Statistical analysis
Common univariate tests, parametric or nonparametric tests, for two groups or more than two groups, are introduced for potential biomarkers identification. Three multiple testing correction methods, Bonferroni, Holm and the false-discovery rate (FDR), are offered. FDR is the default one as it is more suitable for most metabolomics studies where more than one metabolite is expected to be screened out [1].
In addition to univariate analysis, which does not consider the effect of collinearity among variables, IP4M offers several multivariate analysis methods, including the conventional linear ones (principal component analysis (PCA) and (orthogonal) partial-least squares discriminant analysis ((O)PLS-DA)), some popular machine learning methods (Random Forest (RF), support vector machines (SVM)) and some integrated methods (biosigner [28] and Boruta [29]) for "potential biomarkers" screening and re-screening.
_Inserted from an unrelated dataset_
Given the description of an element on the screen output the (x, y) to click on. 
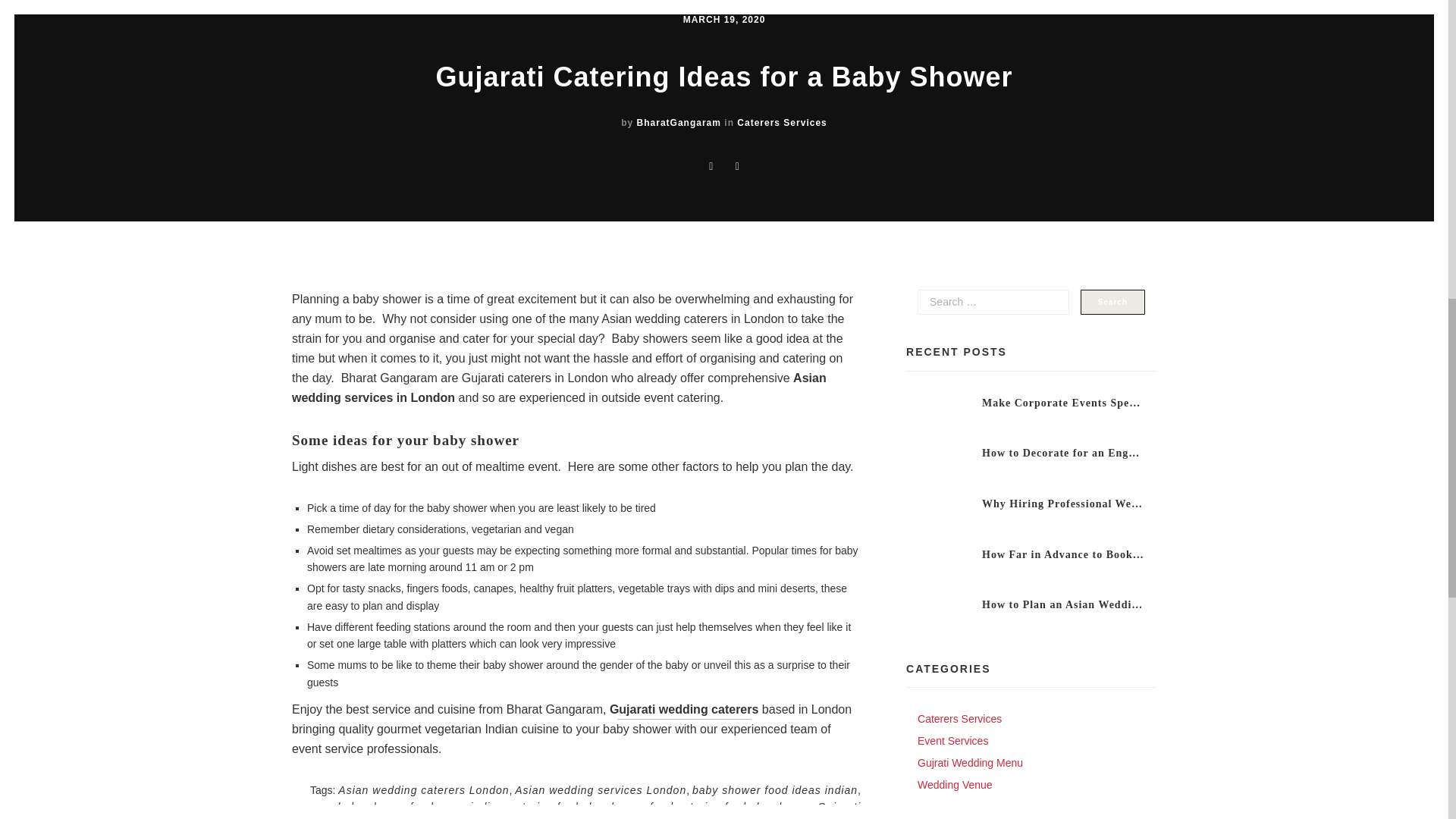
Search (1112, 301)
Search (1112, 301)
Caterers Services (781, 122)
For PCA, PLS-DA and OPLS-DA, their scores, loadings, and permutation plots, the coordinate values of these plots, and the OPLS-DA VIP values of the variables will be exported. RF is a nonlinear algorithm and can handle small differences and large noise without or with little over-fitting. The ranked importance of variables for group separation is calculated by an ensemble of classification trees and the majority vote of the ensemble. The SVM algorithm aims to find a nonlinear decision curve to separate samples using a maximum margin hyperplane. It constructs the final decision function by a small number of support vectors and kernel functions. Four kernel functions, linear, polynominal, radial and sigmoid kernel, are available in IP4M. The biosigner is supposed to screen significant variables based on the results of the 3 aforementioned methods (PLS-DA, RF, SVM) collaboratively. Boruta is supposed to re-screen potential biomarkers from significant variables provided by other methods. The variables with significant distinguishing ability than that of permutated ones will be confirmed as potential biomarkers. The results of biosigner and Boruta are likely more robust as the results of multiple methods are jointly considered.
Every single method, as a separate function, can be conducted independently. In the “statistical analysis” workflow, all the methods are conducted one by one on the same inputs automatically. PCA and (O)PLS-DA, SVM, RF, Boruta, and biosigner are based on the R package “ropls” [30], “e1071” [31, 32], “randomForest” [33], “Boruta” [33–35], and “biosigner” [36] respectively.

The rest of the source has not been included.